Jolie Holland

by Tyler Wilcox

1 December 2008

Like Bob Dylan, the studio versions of a lot of Jolie Holland’s songs are mere blueprints for what’s possible onstage.

“Sorry, everybody,” apologized Jolie Holland halfway through her set at the Boulder Theater. “I seem to have some sort of… amphibian in my throat.” Not that anyone had noticed up until that point—she certainly wasn’t up there croaking. Holland’s smoky voice sounded perhaps a tad bit smokier than usual this evening, but it was still the breathtaking centerpiece of an all-too-short set. It’s been noted ad nauseam in every review she’s ever gotten, but, damn, the lady has an incredible set of pipes, amphibian or no amphibian.
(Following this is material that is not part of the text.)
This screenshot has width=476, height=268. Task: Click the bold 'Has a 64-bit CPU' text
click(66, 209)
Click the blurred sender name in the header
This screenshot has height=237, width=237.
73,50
The opener this evening was a French/Swiss guitar/drums duo named Herman Dune, who were new to me, and seemingly the rest of the audience. It didn’t take long for them to win us over though, with a refreshing sound that blended Jonathan Richman whimsy with John Darnielle wordiness. The songs were melodically fairly simple, but remained sprightly and interesting thanks to clever arrangements and a winning stage presence. They are definitely an act to keep an eye out for.

Jolie Holland

23 Oct 2008: The Boulder Theater — Boulder, CO

Holland is touring the country in support of her fourth record, The Living & The Dead, which sees her moving in a somewhat more mainstream-y direction, with a handful of songs that wouldn’t be out of place on, say, a recent Lucinda Williams record. Her set, like the new album, kicked off with “Mexico City”, with chiming guitars, a straight-ahead beat, and a soaring chorus. But the song didn’t quite lift off in the way it does during its studio version, upon which friend to alt-country/indie rock chanteuses everywhere M. Ward guests. Maybe Ward’s absence was the missing ingredient, but Holland’s backing band (featuring former Decemberists drummer Rachel Blumberg) sounded a bit tentative, lacking the punch needed to pull off a truly exciting performance. The same went for another of the new album’s rockers, “Your Big Hands”. It wasn’t awful by any means, but it didn’t quite achieve the anthemic quality that the song deserved. Actually, the best part of the latter tune was Holland’s rambling off-the-cuff preface, which saw her reciting the lyrics to an old Daniel Johnston number.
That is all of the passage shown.